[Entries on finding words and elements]
---------------
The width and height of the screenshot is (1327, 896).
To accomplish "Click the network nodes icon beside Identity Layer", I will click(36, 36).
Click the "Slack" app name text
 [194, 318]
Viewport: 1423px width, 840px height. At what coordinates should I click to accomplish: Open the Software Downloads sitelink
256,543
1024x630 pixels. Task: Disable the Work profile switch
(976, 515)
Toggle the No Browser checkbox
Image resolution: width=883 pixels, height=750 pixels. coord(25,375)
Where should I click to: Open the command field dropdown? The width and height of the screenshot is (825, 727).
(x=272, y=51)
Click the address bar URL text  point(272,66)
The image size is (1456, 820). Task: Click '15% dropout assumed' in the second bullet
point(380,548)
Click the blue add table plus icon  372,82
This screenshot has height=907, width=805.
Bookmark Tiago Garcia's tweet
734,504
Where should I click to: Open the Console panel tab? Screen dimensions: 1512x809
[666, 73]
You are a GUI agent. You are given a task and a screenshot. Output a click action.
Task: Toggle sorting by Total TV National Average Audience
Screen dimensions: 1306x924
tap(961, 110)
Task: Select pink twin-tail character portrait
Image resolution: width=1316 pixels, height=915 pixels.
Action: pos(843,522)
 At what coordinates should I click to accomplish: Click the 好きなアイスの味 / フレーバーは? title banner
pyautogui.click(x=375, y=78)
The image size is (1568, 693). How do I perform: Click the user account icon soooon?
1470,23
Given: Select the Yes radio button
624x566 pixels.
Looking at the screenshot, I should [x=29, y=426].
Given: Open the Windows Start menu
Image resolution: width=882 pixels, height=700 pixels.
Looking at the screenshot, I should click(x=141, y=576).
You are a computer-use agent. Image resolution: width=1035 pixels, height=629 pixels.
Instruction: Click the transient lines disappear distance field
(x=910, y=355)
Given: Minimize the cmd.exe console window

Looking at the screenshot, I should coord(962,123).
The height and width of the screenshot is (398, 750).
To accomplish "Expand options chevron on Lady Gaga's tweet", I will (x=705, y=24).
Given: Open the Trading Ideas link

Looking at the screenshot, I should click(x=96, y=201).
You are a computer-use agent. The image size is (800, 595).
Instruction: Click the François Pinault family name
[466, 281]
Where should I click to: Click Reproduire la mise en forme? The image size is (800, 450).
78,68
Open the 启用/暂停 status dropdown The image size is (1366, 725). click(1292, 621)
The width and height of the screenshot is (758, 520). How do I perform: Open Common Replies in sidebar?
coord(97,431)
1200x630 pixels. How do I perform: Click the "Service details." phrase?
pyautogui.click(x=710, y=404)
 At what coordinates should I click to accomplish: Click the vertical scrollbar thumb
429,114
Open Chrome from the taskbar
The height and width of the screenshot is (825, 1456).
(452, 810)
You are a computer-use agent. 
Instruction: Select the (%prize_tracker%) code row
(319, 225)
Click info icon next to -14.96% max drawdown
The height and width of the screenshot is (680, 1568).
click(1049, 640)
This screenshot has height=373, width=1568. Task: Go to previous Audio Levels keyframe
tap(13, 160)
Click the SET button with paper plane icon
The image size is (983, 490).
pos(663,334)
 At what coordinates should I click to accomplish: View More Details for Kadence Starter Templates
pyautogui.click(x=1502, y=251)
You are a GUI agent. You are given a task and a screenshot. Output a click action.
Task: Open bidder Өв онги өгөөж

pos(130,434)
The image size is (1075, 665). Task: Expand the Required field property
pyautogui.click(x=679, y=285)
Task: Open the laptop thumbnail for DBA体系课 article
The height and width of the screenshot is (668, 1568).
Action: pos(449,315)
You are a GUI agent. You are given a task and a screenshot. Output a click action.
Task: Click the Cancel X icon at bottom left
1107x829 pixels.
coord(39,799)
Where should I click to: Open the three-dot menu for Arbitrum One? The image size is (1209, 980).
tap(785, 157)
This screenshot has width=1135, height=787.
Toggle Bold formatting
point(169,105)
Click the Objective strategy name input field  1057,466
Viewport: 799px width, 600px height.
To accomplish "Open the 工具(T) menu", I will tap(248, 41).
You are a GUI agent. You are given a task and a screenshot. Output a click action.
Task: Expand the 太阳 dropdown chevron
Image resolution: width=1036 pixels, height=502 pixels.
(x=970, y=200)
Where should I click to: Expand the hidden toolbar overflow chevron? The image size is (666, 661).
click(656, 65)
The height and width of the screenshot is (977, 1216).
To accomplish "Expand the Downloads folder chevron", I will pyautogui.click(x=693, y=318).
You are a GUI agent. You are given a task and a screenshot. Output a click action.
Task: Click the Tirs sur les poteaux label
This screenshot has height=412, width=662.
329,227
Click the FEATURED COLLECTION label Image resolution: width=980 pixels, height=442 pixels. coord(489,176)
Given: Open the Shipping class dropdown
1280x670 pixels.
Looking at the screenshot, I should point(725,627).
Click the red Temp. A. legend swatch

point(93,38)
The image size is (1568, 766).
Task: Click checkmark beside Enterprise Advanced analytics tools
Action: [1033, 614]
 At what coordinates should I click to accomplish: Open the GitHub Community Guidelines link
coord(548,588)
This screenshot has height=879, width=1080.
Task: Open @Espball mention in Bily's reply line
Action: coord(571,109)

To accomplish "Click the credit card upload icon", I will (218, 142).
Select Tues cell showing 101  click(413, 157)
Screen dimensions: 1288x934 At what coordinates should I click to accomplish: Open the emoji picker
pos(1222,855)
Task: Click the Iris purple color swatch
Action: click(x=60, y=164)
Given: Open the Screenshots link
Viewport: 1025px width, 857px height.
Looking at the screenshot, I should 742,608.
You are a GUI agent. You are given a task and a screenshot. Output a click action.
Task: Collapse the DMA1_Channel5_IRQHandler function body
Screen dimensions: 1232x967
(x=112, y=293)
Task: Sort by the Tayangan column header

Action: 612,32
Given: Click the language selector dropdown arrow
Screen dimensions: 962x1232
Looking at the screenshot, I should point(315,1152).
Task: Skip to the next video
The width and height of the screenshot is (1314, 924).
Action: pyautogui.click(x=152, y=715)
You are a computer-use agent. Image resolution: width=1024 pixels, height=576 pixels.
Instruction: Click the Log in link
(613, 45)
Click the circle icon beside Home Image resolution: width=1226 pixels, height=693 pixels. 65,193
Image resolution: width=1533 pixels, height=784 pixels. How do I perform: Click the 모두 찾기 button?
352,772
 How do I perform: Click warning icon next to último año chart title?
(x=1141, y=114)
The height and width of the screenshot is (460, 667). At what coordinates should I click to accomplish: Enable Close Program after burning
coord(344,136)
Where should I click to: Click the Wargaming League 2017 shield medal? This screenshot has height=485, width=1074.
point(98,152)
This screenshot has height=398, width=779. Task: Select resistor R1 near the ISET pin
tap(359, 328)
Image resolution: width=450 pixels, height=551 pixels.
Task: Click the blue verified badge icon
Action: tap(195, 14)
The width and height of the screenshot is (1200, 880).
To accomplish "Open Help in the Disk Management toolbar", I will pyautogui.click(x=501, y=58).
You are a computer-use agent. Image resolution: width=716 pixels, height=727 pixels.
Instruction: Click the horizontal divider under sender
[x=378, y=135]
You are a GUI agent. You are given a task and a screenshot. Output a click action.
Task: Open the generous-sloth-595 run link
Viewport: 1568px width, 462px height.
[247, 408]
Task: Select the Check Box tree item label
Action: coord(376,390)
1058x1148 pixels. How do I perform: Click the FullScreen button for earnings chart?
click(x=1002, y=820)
---------------
[Aim of the exercise]: Render the stretch from the line containing "You are a computer-use agent. Image resolution: width=1035" through the line containing "pos(663,334)" as a Markdown table with the columns Row and Line. Give each line its own numbered row, and leave out blank lines.

[Exercise response]:
| Row | Line |
|---|---|
| 1 | You are a computer-use agent. Image resolution: width=1035 pixels, height=629 pixels. |
| 2 | Instruction: Click the transient lines disappear distance field |
| 3 | (x=910, y=355) |
| 4 | Given: Minimize the cmd.exe console window |
| 5 | Looking at the screenshot, I should coord(962,123). |
| 6 | The height and width of the screenshot is (398, 750). |
| 7 | To accomplish "Expand options chevron on Lady Gaga's tweet", I will (x=705, y=24). |
| 8 | Given: Open the Trading Ideas link |
| 9 | Looking at the screenshot, I should click(x=96, y=201). |
| 10 | You are a computer-use agent. The image size is (800, 595). |
| 11 | Instruction: Click the François Pinault family name |
| 12 | [466, 281] |
| 13 | Where should I click to: Click Reproduire la mise en forme? The image size is (800, 450). |
| 14 | 78,68 |
| 15 | Open the 启用/暂停 status dropdown The image size is (1366, 725). click(1292, 621) |
| 16 | The width and height of the screenshot is (758, 520). How do I perform: Open Common Replies in sidebar? |
| 17 | coord(97,431) |
| 18 | 1200x630 pixels. How do I perform: Click the "Service details." phrase? |
| 19 | pyautogui.click(x=710, y=404) |
| 20 |  At what coordinates should I click to accomplish: Click the vertical scrollbar thumb |
| 21 | 429,114 |
| 22 | Open Chrome from the taskbar |
| 23 | The height and width of the screenshot is (825, 1456). |
| 24 | (452, 810) |
| 25 | You are a computer-use agent.  |
| 26 | Instruction: Select the (%prize_tracker%) code row |
| 27 | (319, 225) |
| 28 | Click info icon next to -14.96% max drawdown |
| 29 | The height and width of the screenshot is (680, 1568). |
| 30 | click(1049, 640) |
| 31 | This screenshot has height=373, width=1568. Task: Go to previous Audio Levels keyframe |
| 32 | tap(13, 160) |
| 33 | Click the SET button with paper plane icon |
| 34 | The image size is (983, 490). |
| 35 | pos(663,334) |